1. Sûrî ve kevnî keramet: Hissi ve maddî bir keramettir: Tayy-i mekân, su üzerinde yürümek, ihtiyaç zamanında yenecek ve içecek bulmak... gibi.
2. Manevî ve hakiki keramet: Bunlar ilim, irfan, marifet ve ahlâkla ilgili kerametlerdir. Bir kimse kötü bir huyunu atıp yerine iyisini koydu mu, en büyük keramet budur. Onun için, “İstikâmet kerametten üstündür. Çünkü keramet nefsin, istikâmet Rabbın senden istediği şeydir." denilmiştir. Hakiki ve büyük sûfiler ilim, irfan ve ahlâk sahasında yapılan değişiklikleri, ilerlemeleri, gelişmeleri ve yükselmeleri gerçek ve paha biçilmez kerametler olarak görmüşler, sûrî ve kevnî kerametlere fazla önem vermemişler, hatta zaman zaman bu nevi kerametlerin bir mekr-i ilâhî olabileceği, onun için de mahzurlar doğuracağı konusunda etrafındakileri ve mensuplarını aralıksız uyarmışlardır. Bir şeyhin ve velînin gösterebileceği en büyük keramet, bir münkirin mümin olmasına, hidayeti bulmasına vesile olmaktır.

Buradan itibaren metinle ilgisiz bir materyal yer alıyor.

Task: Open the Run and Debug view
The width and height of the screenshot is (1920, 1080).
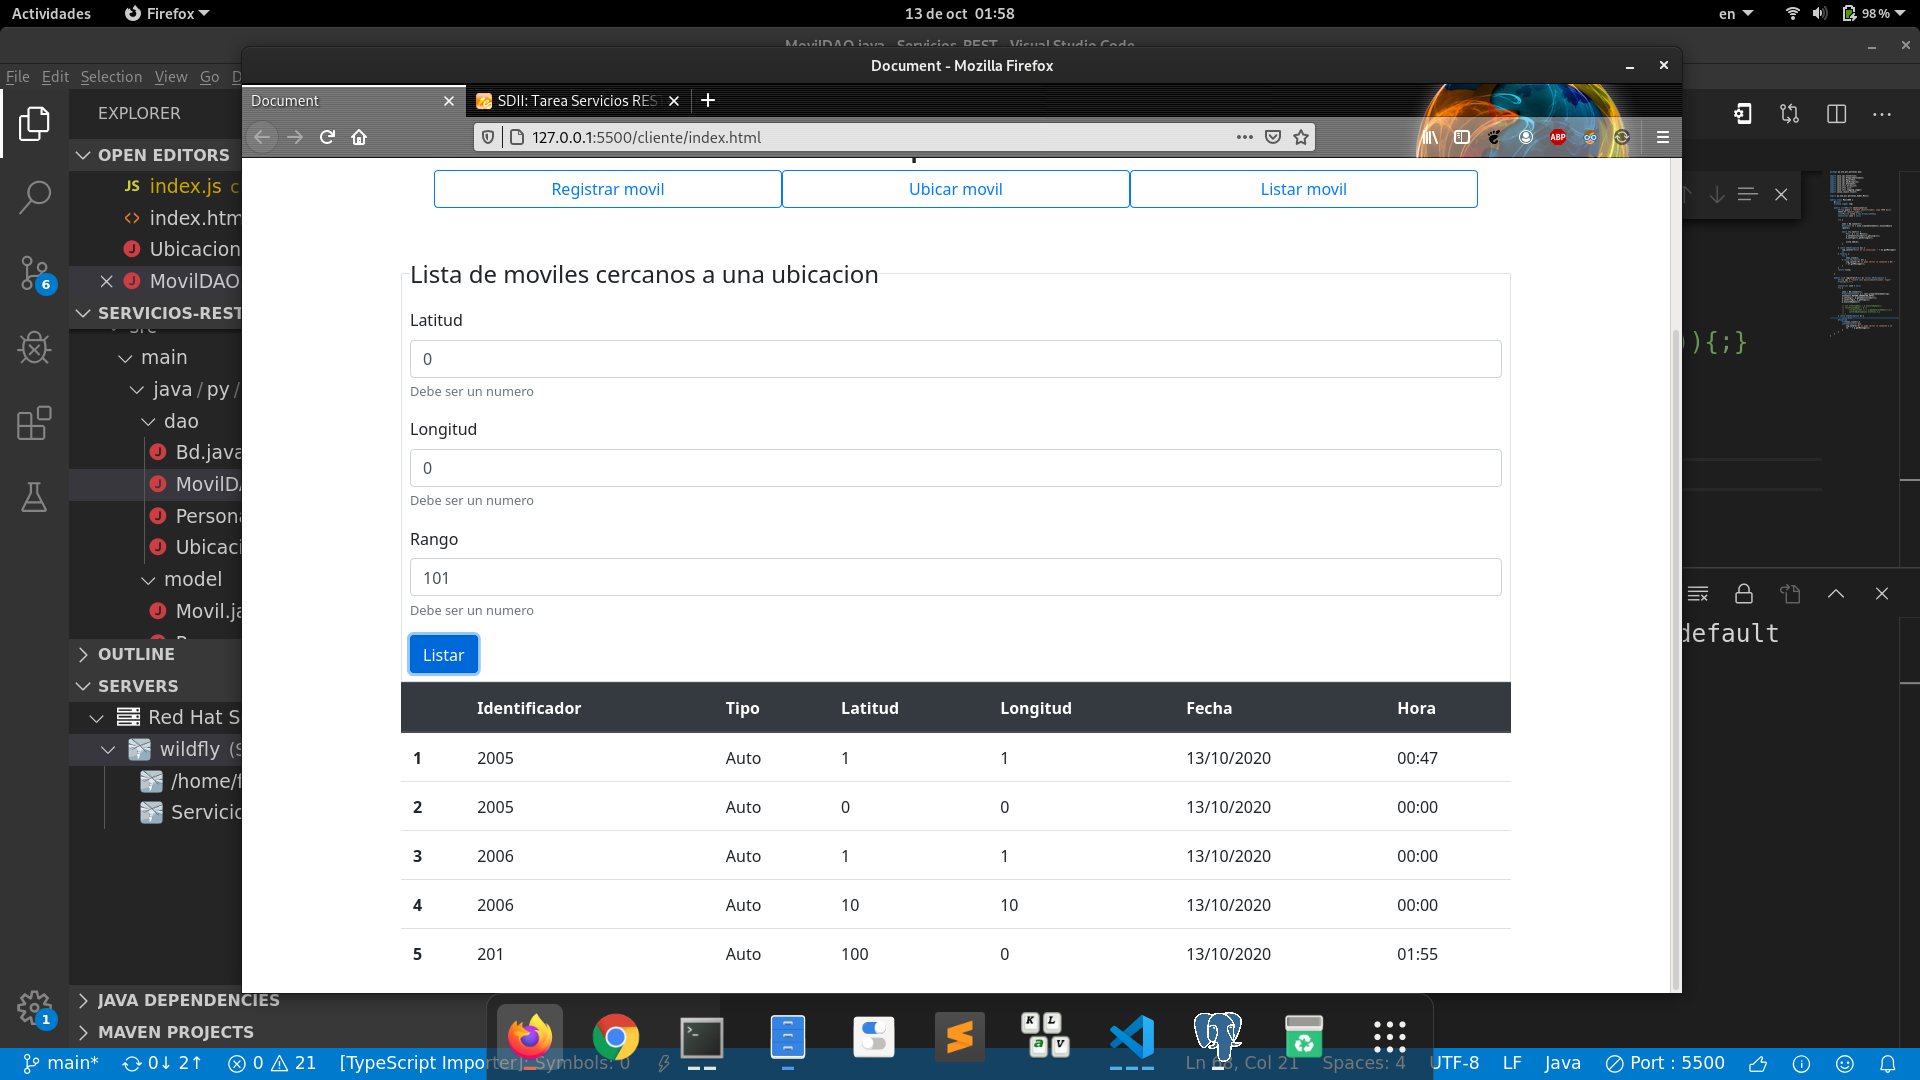Action: [x=34, y=348]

Sufilerin kanaati şudur: “Mucizeler peygamberlerin davalarının hak olduğunu gösteren delilleridir. Peygamberliğin delili olan bir şey ise Peygamberlerden başkasında bulunmaz. Nitekim muhkem bir akıl ve sağlam bir muhakeme, âlim bir adamın ilim sahibi oluşunun delili olduğu için âlim olmayanlarda bulunmaz.”
Ebu İshak, “Evliyanın duanın kabulü nevinden kerametleri vardır, fakat peygamberlerin mucizeleri cinsinden kerametleri yoktur.” derdi.